It was clear, however, that some kind of spell was surrounding the park, and another was spreading through it in every direction. She was in a sealed-off space, and so, she surmised, whenever she tried to leave she was forced back to the last spot she had been in, inside the space. Lyudmilla was trapped, and she did not know by whom.

Her mind was suddenly shifting into the hyperactive clarity of a soldier in battle.

“If someone was after me they’d have gibbed me by now.” Lyudmilla said to herself.

She must have fallen in a trap meant for someone else. Whoever cast it was not even paying attention to her, and probably did not even realize she was around. She had been a sitting duck here for long enough now that it could not have been sheer luck.

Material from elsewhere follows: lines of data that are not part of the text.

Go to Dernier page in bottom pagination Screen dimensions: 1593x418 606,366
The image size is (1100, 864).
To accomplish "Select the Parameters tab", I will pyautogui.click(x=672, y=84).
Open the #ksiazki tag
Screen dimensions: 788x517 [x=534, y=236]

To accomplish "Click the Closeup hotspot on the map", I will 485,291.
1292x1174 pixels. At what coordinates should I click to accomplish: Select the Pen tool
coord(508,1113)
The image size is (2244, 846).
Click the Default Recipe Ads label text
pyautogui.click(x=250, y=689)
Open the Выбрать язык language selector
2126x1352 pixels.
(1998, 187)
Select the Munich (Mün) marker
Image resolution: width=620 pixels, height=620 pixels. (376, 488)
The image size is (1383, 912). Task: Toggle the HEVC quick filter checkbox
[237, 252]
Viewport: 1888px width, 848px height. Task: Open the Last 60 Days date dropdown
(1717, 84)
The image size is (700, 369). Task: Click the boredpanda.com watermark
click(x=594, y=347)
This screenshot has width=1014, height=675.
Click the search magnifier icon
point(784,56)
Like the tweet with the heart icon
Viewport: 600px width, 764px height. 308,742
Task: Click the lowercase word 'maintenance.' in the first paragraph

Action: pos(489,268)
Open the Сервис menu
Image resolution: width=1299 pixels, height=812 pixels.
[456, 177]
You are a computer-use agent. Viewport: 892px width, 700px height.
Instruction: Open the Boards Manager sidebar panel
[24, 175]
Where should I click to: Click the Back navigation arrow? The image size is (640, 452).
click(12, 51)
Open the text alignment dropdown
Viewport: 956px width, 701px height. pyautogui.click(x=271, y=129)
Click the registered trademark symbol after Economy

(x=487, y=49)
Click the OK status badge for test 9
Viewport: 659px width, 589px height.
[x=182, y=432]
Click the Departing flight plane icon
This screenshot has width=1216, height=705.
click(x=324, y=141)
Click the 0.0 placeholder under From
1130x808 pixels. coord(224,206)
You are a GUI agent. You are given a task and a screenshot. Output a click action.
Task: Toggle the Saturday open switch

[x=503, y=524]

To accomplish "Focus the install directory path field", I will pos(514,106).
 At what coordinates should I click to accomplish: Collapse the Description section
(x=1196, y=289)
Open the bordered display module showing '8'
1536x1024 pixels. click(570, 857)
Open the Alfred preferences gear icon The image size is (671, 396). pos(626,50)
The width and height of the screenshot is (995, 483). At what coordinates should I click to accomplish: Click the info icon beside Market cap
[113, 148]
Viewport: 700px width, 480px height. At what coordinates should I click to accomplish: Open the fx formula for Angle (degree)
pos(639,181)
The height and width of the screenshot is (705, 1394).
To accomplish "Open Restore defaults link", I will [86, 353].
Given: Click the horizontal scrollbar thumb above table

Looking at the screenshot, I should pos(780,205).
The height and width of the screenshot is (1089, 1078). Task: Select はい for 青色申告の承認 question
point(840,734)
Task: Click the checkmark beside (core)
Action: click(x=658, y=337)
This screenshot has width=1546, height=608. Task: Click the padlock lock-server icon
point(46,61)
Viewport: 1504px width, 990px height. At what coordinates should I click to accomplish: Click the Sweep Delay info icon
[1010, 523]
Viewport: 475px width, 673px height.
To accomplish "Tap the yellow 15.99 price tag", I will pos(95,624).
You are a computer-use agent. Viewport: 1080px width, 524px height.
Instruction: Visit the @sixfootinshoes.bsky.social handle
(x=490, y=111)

“Homunculus, what kind of spell is this? Do you know?”

“Analyzing–“

In the enhanced view she was seeing through her sunglasses, Lyudmilla could see a faint light like a pen laser tracing a circle from her homunculus out into the air around her. A pulse emanated from the wrist computer and returned after the striking the barrier. She saw a column of numbers and letters on one side of the screen on the watch itself that were not mirrored on her glasses. It was doing something.

Finally ‘the robot’ — as Lyudmilla began to think of it — spoke up once more.

“Spell waveforms are consistent with the line of Helic spells known as ‘Laburinthos’. Strong illusion and conjuration magic focused on multiple points in plain space have recreated the maze of Minos in this area. It is not possible to escape the confines, until the sources anchoring the spell are found and dispelled deeper within the maze.”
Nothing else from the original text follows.